## [DETTAGLI DEL COMPITO]
Ricopia senza alcuna modifica la parte del testo sulla morte di Mikhail Zhadin che va da "È morto lo scienziato russo Mikhail Zhadin che" giù fino a "sulle interazioni bioelettromagnetiche.", estremi inclusi.

## [DOCUMENTO DI ORIGINE]

.....

È morto lo scienziato russo Mikhail Zhadin

170

Con Jacques Benveniste, Giuliano Preparata ed Emilio Del Giudice negli ultimi 25 anni ha dato i principali contributi alla ricerca teorica e sperimentale sulle interazioni bioelettromagnetiche

 

 

È morto lo scienziato russo Mikhail Zhadin che con Jacques Benveniste, Giuliano Preparata ed Emilio Del Giudice negli ultimi 25 anni ha dato i principali contributi alla ricerca teorica e sperimentale sulle interazioni bioelettromagnetiche.
Una panoramica del loro contributo si può trovare negli interventi alla conferenza in onore di Benveniste pubblicati su «Villaggio Globale»
Anche una delle sue ultime conferenze tra Roma e Yalta si ritrova su «Villaggio Globale»

Mikhail Zhadin era un uomo curioso e straordinariamente onesto intellettualmente. Aveva richiesto il libro «Qed coherence in matter» di Giuliano Preparata che riuscimmo con Emilia a fargli avere solo dopo un paio di anni e fu arrabbiatissimo per aver perso tutto quel tempo…

Preparata aveva lavorato allo sviluppo teorico del suo esperimento principale come si può leggere da più parti nelle relazioni sulla memoria dell’acqua. Mikhail dichiarò ripetutamente che l’Italia è la leader indiscutibile della fisica teorica mondiale di ogni tempo con Galilei, Fermi e Preparata. Questa sua dichiarazione piacque poco ad alcuni romani che quando Giuliano Preparata lavorava al Confinamento dei Quark seppero lavorare meglio al Confinamento di Preparata che riuscì a tornare a Roma all’Enea di Frascati a dirigere il programma sulla Fusione Fredda prima di morire nell’aprile del 2000 dopo aver fatto l’ultima conferenza alla Sapienza a Farmacologia su «The role of Qed (Quantum Electro Dynamics) in medicine». 

Contavo di rivedere Mikhail a Mosca alla Conferenza del 7-8 Dicembre sulla Medicina Tradizonale
Incontrerò sua moglie, Natasha Bobkova, a cui va, insieme alla famiglia tutta, la partecipazione di quanti hanno conosciuto in Italia ed Europa Mikhail Zhadin che resterà un grande scienziato europeo a cui dobbiamo molte delle nostre conoscenze sulla vita e sui suoi più intimi meccanismi elettromagnetici che sono la nuova frontiera della ricerca biomedica e biotecnologica. Addio Mikhail.

.....

## [VOCI DEL DATASET]
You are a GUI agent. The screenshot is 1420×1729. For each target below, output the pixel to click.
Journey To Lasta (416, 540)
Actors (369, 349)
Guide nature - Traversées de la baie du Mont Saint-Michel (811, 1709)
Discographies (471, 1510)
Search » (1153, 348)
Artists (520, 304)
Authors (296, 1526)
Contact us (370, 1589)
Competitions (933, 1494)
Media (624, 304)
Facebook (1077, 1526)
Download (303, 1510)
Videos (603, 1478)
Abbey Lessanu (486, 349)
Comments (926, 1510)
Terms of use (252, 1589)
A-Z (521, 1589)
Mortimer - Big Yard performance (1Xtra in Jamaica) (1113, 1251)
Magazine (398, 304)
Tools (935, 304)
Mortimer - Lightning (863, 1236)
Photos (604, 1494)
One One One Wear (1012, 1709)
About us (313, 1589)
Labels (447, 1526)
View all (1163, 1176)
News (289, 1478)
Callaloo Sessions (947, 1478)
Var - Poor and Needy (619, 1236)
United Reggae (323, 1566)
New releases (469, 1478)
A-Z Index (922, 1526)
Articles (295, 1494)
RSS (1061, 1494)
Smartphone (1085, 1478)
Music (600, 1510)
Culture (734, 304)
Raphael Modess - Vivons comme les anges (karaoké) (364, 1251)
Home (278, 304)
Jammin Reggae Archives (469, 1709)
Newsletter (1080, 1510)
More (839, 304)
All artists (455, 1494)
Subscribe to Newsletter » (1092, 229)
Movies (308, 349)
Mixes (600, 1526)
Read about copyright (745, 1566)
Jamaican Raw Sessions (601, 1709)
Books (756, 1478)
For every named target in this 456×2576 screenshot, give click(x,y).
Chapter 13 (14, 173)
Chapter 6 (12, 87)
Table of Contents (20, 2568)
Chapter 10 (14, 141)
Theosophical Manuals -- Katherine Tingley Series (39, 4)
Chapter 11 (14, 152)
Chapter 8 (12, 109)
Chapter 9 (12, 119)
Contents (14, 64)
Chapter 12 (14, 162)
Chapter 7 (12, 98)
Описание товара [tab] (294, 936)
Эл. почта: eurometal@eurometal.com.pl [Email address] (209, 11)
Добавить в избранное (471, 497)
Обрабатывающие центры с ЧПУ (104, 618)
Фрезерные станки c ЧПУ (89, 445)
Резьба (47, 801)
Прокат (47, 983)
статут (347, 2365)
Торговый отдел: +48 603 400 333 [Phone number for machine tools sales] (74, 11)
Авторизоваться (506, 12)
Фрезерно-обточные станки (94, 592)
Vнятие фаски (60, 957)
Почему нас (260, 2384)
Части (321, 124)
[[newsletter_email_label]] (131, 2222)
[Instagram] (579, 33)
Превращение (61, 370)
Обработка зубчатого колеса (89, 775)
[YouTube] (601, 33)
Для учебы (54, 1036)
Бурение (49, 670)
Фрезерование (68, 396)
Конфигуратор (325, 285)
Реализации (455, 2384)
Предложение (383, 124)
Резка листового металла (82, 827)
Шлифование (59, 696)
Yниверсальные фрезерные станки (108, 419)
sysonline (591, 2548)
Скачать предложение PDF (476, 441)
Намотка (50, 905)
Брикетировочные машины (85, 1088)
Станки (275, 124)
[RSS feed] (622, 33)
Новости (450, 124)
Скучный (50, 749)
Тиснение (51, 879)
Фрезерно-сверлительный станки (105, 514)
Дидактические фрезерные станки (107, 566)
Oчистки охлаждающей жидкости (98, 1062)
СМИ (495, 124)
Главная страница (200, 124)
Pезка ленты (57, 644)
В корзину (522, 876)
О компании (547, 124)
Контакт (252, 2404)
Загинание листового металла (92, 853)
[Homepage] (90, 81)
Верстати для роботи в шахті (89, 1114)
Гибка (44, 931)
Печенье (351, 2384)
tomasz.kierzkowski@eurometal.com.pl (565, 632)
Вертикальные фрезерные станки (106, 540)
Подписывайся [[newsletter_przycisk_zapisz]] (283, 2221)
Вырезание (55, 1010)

.....

## [RISPOSTA AL COMPITO]
È morto lo scienziato russo Mikhail Zhadin che con Jacques Benveniste, Giuliano Preparata ed Emilio Del Giudice negli ultimi 25 anni ha dato i principali contributi alla ricerca teorica e sperimentale sulle interazioni bioelettromagnetiche.